There is a special guest house for accommodating the company guests ("Purvasha"), a multipurpose recreational center, a sports complex ("Shakti" Stadium), a modern medical facility ( "Ashalok" Hospital ), an executive club ("Spectrum" Club) and an open-air theatre.

===Ashalok Hospital===

Ashalok Hospital was constructed in 1967 as an OPD based Hospital. It was later converted to a 7 bed hospital and it is currently a 25 bed hospital with the following facilities: occupational health unit, ICU, cabin and IPD facility, dressing room, advanced operating theatre, radiology room with X-ray, pharmacy, pathology lab, laundry room with CSSD facility, dental unit, burn unit, and emergency unit.

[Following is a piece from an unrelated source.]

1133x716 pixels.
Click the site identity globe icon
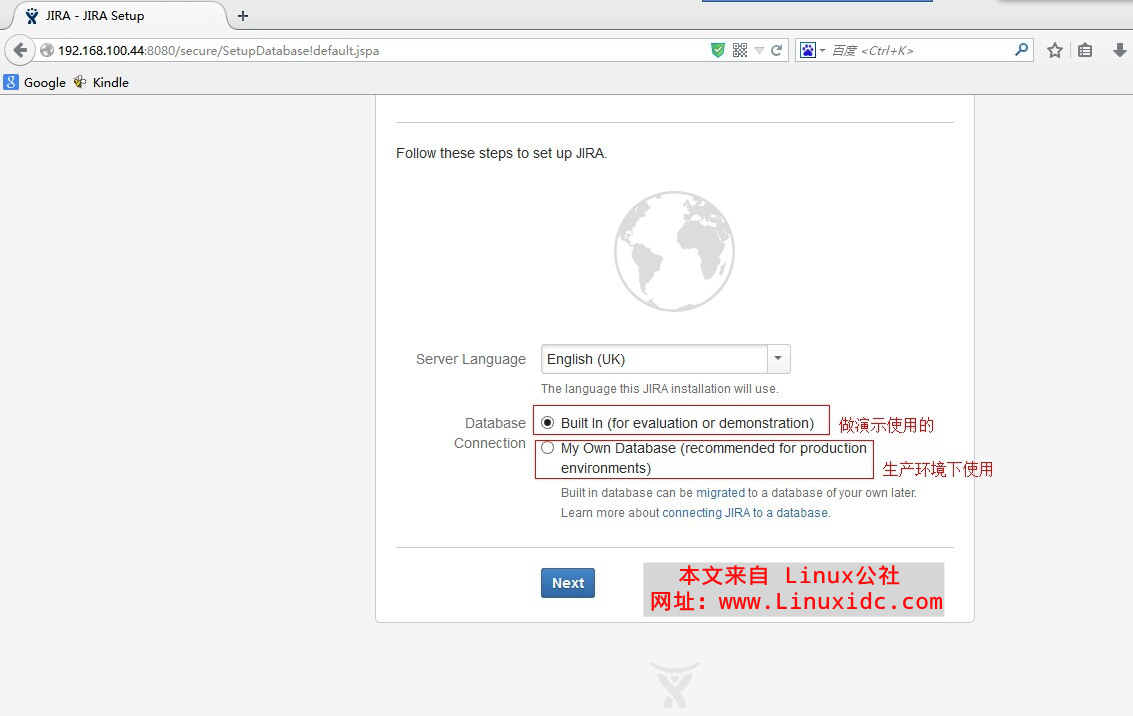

Doctors at Ashalok Hospital contributed to post-Fani Cyclone restoration through medical camps conducted during May 2019, covering 8472 patients during the 22 day camp.

===Schools===
There are three schools on the campus with total enrollment of around 2446 students:
- D.A.V. Public School. (From Std 1 to +2 levels, English Medium).
- D.A.V. Talcher Thermal High School. (From Std 1 to Std 10, Odia medium) and D.A.V. Senior Secondary School.(+2 levels, Odia medium)
- Little Angels' Nursery School.

==See also==

- Talcher Super Thermal Power Station, another coal-based power plant in close proximity owned by NTPC.